Starring ‘Moonlight’s’ Alex O’Loughlin and journeywoman Alfre Woodard, and focused on a Pittsburgh hospital that specializes in organ transplants, the series pilot hardly falls short on ambition, as it sprawls across state lines while delving into lofty global topics.
The net effect, however, is more than a little over-the-top.
We start off in Cleveland, where a construction foreman of Middle Eastern decent, Mahmood (actor Bernad White) respectfully teaches a young former U.S. Marine the finer points of welding metal without blowing things up, then promptly falls through a breach and winds up brain dead.
Then, shifting over to Pittsburgh, we meet Kuol (Owiso Odera), an African native and refugee-camp survivor who has somehow crossed an ocean to meet Dr. Andy Yablonski (O’Laughlin) because, well, he needs a new heart and Yablonski is the best in the world at transplanting those.

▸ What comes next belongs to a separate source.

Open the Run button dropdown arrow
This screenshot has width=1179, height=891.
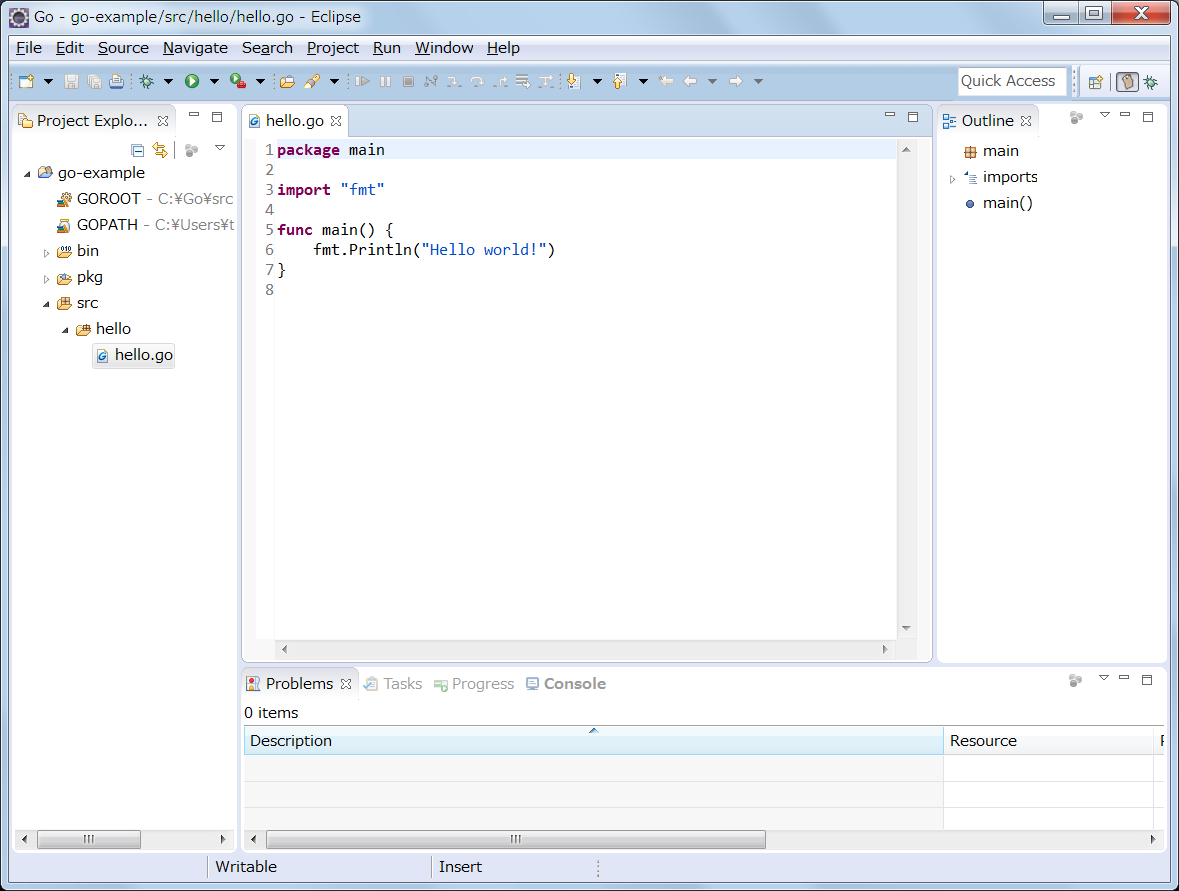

In between those transnational storylines, we kind of get to know Yablonski and his similarly youthful, workaholic team of transplant surgeons, members of which are all invariably fit, belying their copious doughnut consumption. Woodard, bouncing around quite a bit these days after her matronly turn on ‘Desperate Housewives,’ plays the team’s matronly administrative leader.
Watch a sneak peek of the pilot episode below:
In episode one, we start to scratch the surface on the intrinsic personal drama. Team member Miranda (‘The L Word’s’ Katherine Moennig), for example, reveals some of her daddy issues – her father being one of the hospitals founders, and a former colleague of Woodard’s Sophia character.
Having Miranda preciously ask Sophia, at one point, if her late father ever talked about her seems par for the hospital-drama course – but it also comes across as a bit overwrought, given all the bigger drama we’re forced to deal with.
And some of that drama is way too big for this hourlong’s britches.
Back in Cleveland, Mahmood isn’t even off his respirator when junior staffer Ryan (Christopher Hanke) comes flying in to try to convince his grieving family that their dying loved one’s heart is sorely needed back in Pittsburgh by a pregnant woman.
Not only are we delving into complex, Terri Schiavo-esque issues of life and death, it turns out that Mahmood’s family has some misgivings about bestowing the gift of life to a Westerner, given their post-9/11 persecution.
All of this dissonance, however, mysteriously vanishes when Ryan and Mahmood’s daughter Ada (Janina Gavanka) share an oddly flirtatious moment that renders the whole, lofty plot exercise flimsy at best.
Of course, this is just the pilot, and it’s not unusual for the writing staff to throw in the whole kitchen sink in order to sell the series.
O’Loughlin is charismatic and compelling in that Patrick Dempsey sort of way, and Woodard’s experience and gravitas certainly helps carry a show.
Looking ahead, it’s possible to imagine this whole enterprise settling down a bit and playing like a slightly dumbed down, yet entirely watchable ‘Grey’s.’
In any event, given the competitive, life-or-death struggle to keep hospital dramas on the air this year, ‘Three Rivers’ chances for survival through its first season probably depends on the answer to that question doctors always ask worried loved ones: Is it a fighter?